▶ _TO DO_:
(1) Answer these questions using the commit message about the SH4 div1 change:
(a) Which function does the commit message say was removed because it is no longer used?
(b) Who is listed as having reviewed the change?
(c) How many files does the summary line say were changed?
(2) Write out the part of the commit message about the SH4 div1 change, starting with "Reviewed-by: Richard Henderson" and going on through "insertions(+), 150 deletions(-)".

Splitting Q and M out of SR, it's possible to optimize div1 by using
TCG code instead of an helper.

At the same time removed the now unused gen_copy_bit_i32 function.

Reviewed-by: Richard Henderson <rth@twiddle.net>
Signed-off-by: Aurelien Jarno <aurelien@aurel32.net>
---
 target-sh4/cpu.h       |  12 +++--
 target-sh4/helper.h    |   1 -
 target-sh4/op_helper.c | 118 -------------------------------------------------
 target-sh4/translate.c |  88 ++++++++++++++++++++++++------------
 4 files changed, 69 insertions(+), 150 deletions(-)

▶ _COLLECTED MATERIAL_:
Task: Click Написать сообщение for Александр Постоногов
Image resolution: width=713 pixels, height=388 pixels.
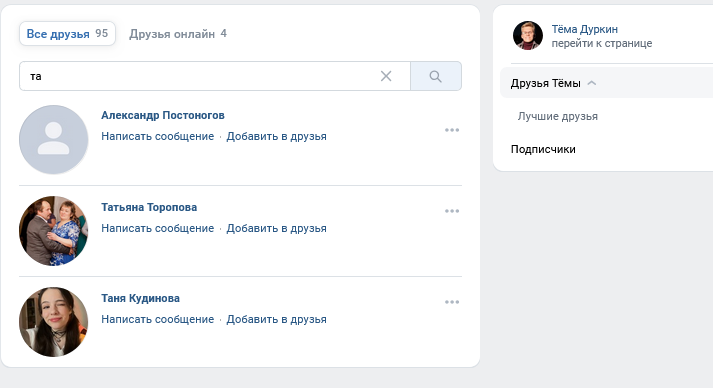Action: click(157, 136)
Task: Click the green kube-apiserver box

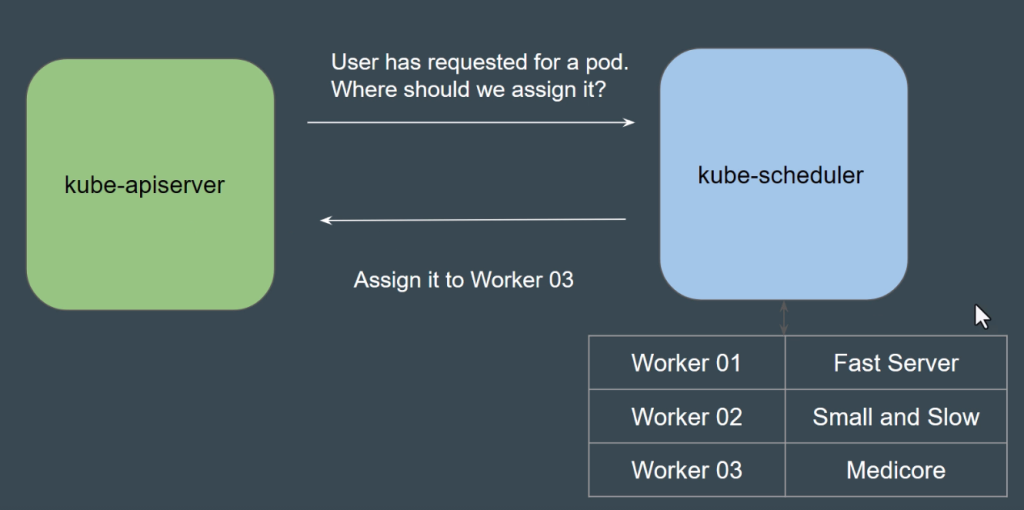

▶ _EXPECTED RESPONSES_:
(1)
(a) gen_copy_bit_i32
(b) Richard Henderson
(c) 4

(2)
Reviewed-by: Richard Henderson <rth@twiddle.net>
Signed-off-by: Aurelien Jarno <aurelien@aurel32.net>
---
 target-sh4/cpu.h       |  12 +++--
 target-sh4/helper.h    |   1 -
 target-sh4/op_helper.c | 118 -------------------------------------------------
 target-sh4/translate.c |  88 ++++++++++++++++++++++++------------
 4 files changed, 69 insertions(+), 150 deletions(-)